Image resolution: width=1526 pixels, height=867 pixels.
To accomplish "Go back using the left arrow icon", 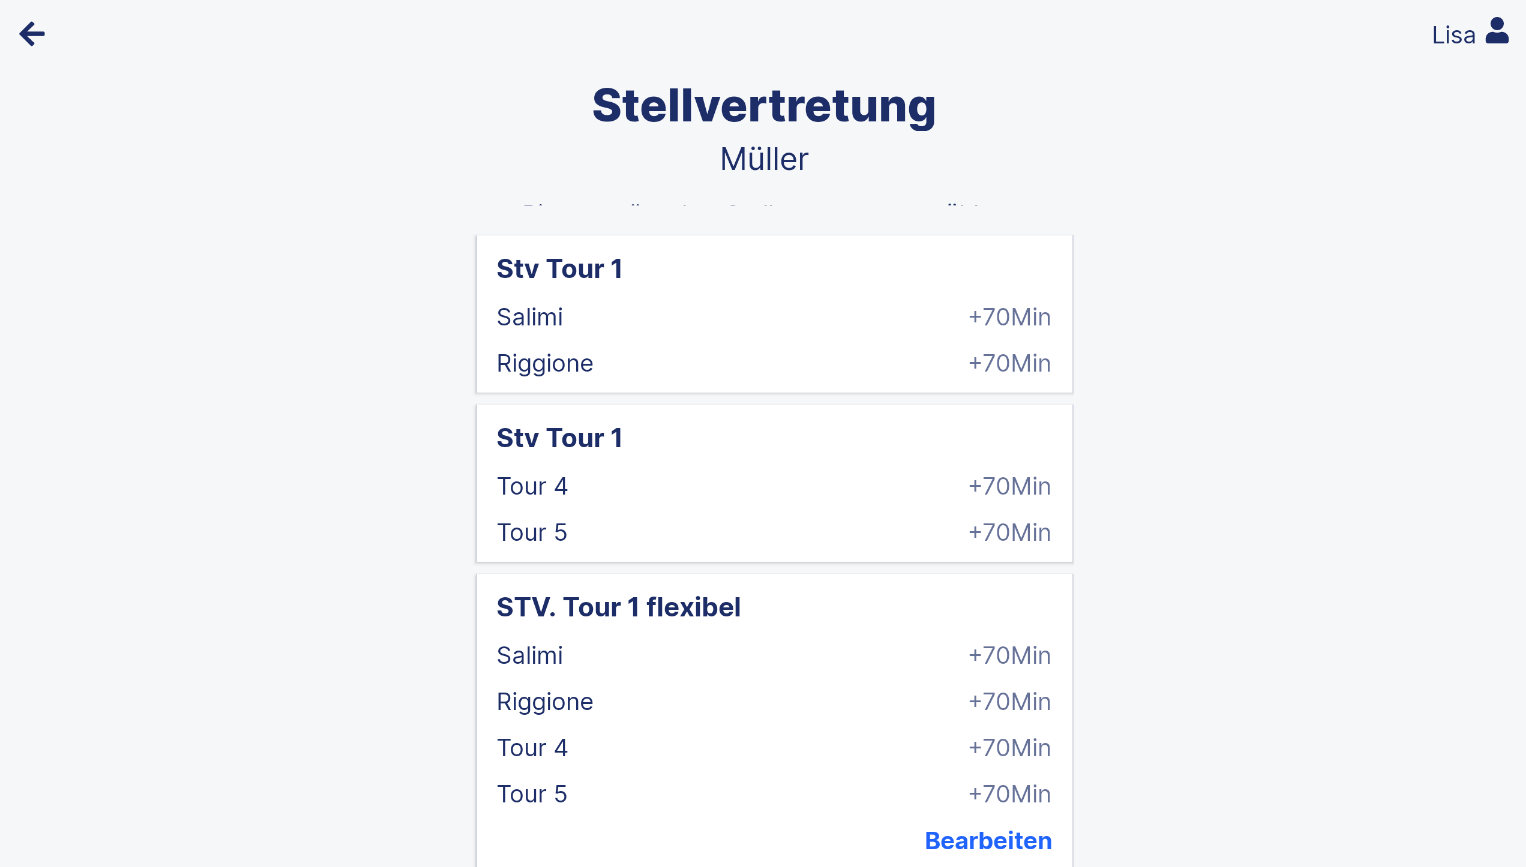I will [32, 34].
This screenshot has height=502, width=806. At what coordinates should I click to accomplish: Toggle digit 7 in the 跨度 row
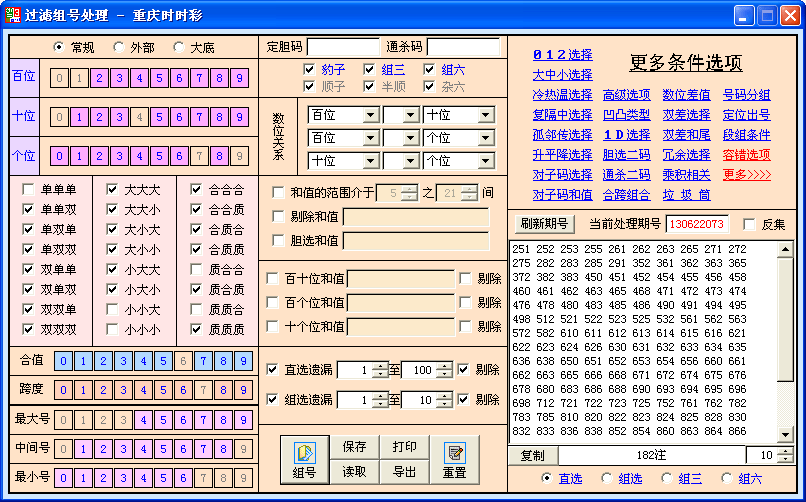(202, 389)
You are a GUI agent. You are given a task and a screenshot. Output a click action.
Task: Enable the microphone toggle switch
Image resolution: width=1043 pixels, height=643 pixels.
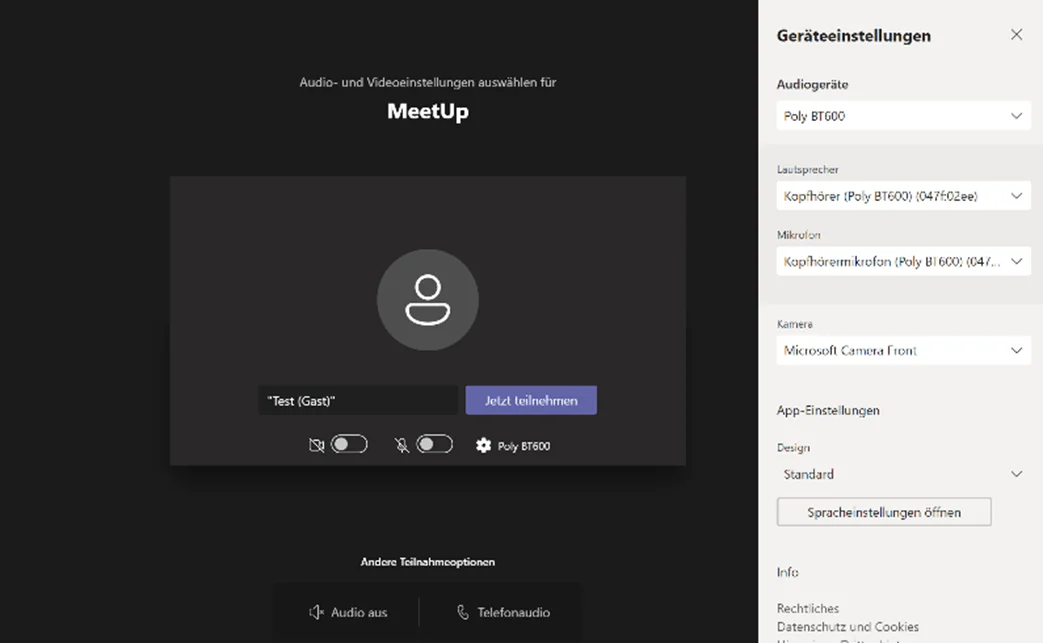click(435, 445)
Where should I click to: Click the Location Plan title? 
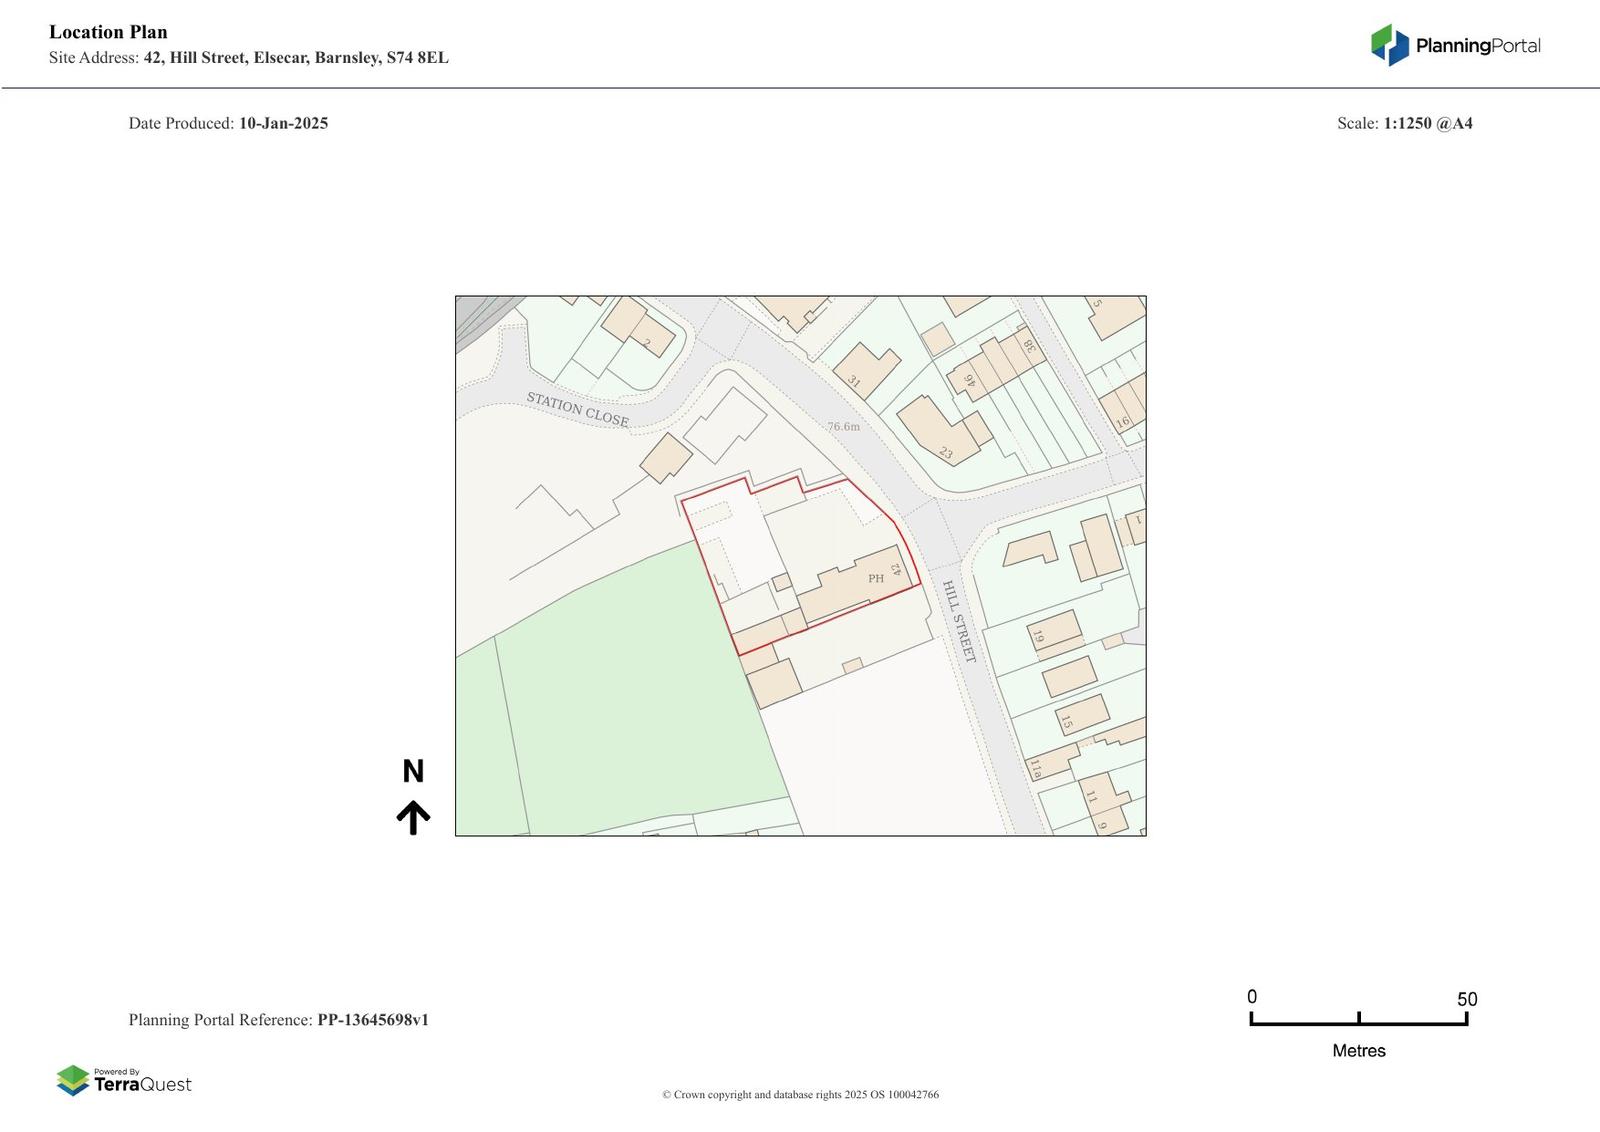point(108,32)
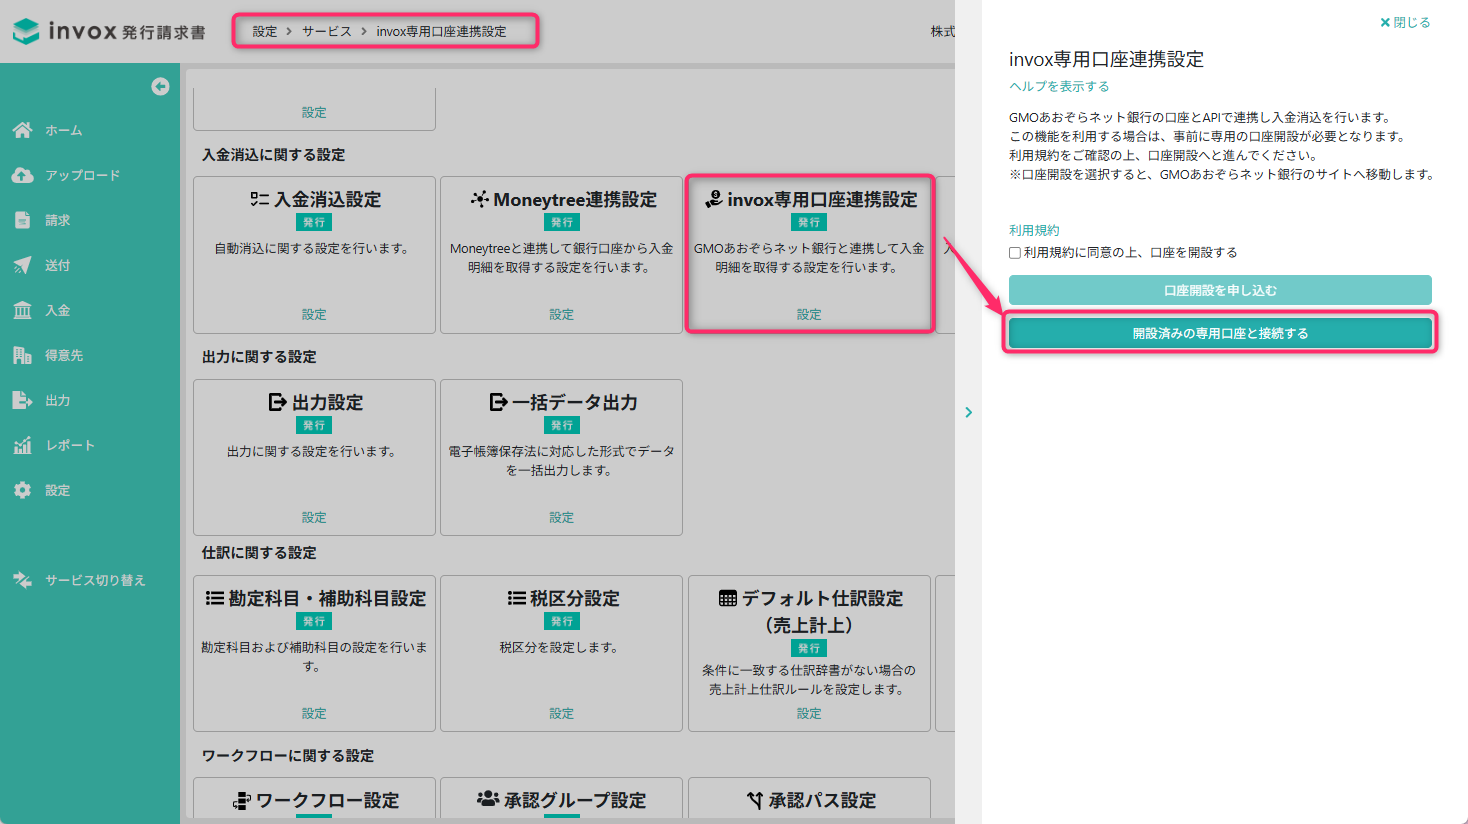Click サービス in the breadcrumb
1468x824 pixels.
pos(327,31)
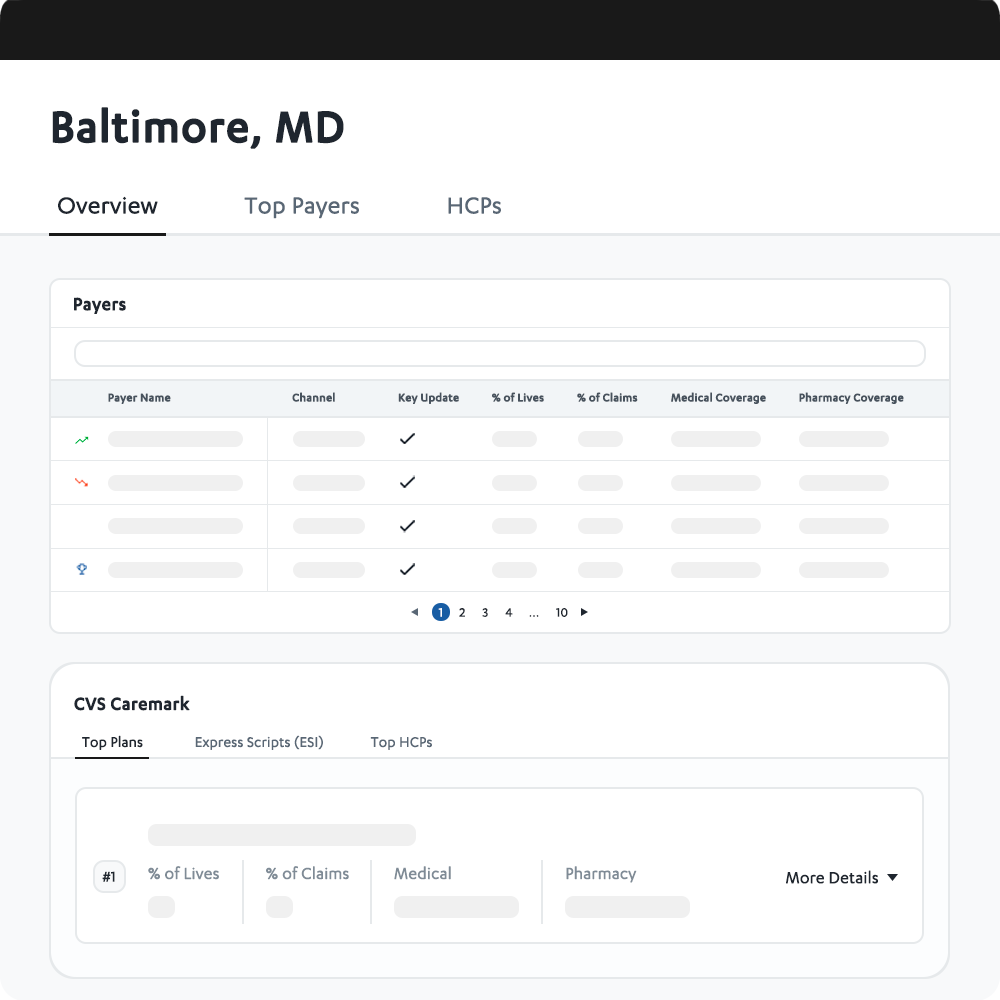Go to next page with right arrow
The width and height of the screenshot is (1000, 1000).
coord(584,612)
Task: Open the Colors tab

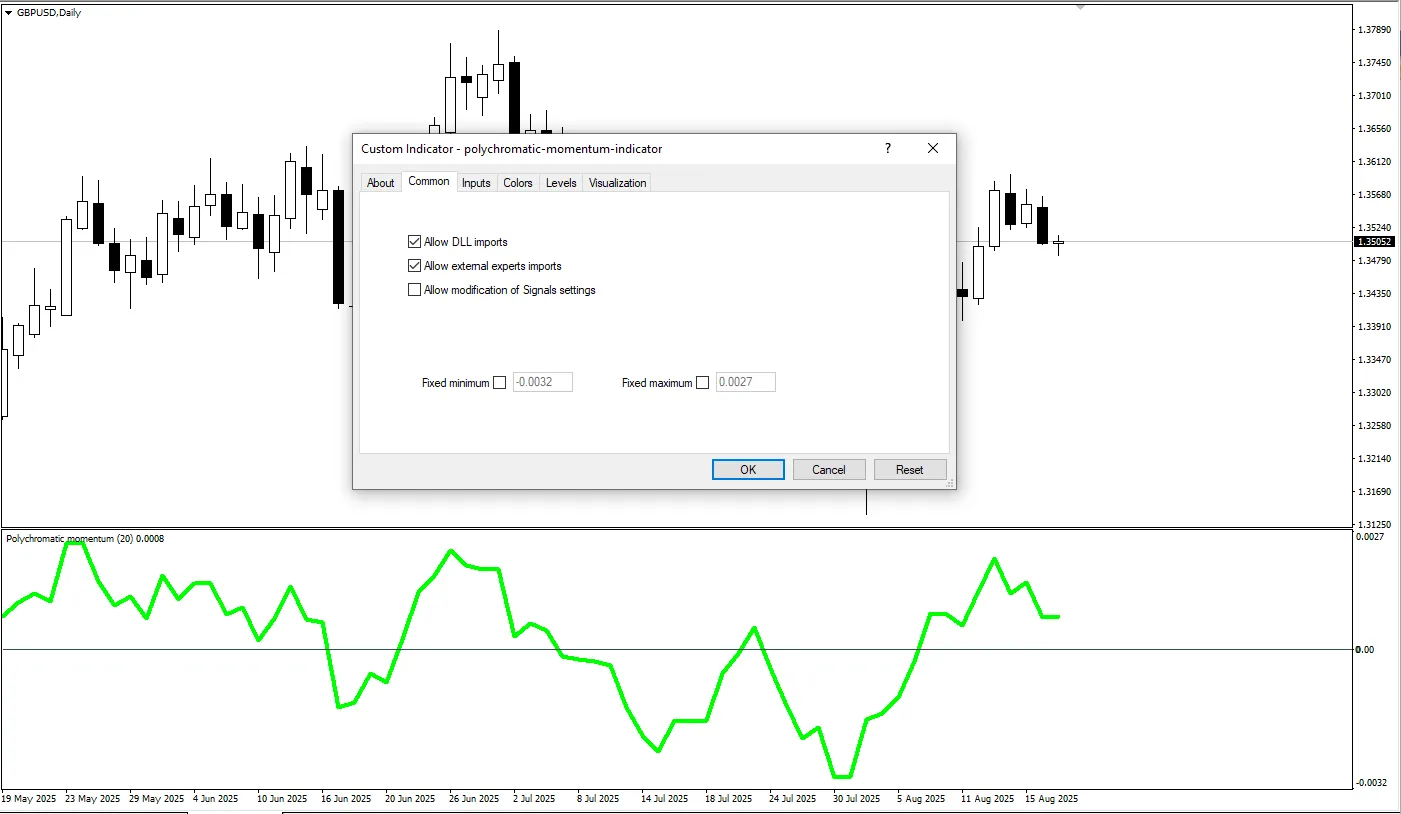Action: click(517, 182)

> What the task requires
Set the pictures aside and restate word for word only the lines from the line containing "Where should I" through the end of the entries above, both included.

> Task answer
Where should I click to: Click the Location Plan title? 
point(108,32)
Click サービス in the breadcrumb
1468x824 pixels.
pos(327,31)
Go to next page with right arrow
The width and height of the screenshot is (1000, 1000).
coord(584,612)
Task: Open the Colors tab

Action: click(517, 182)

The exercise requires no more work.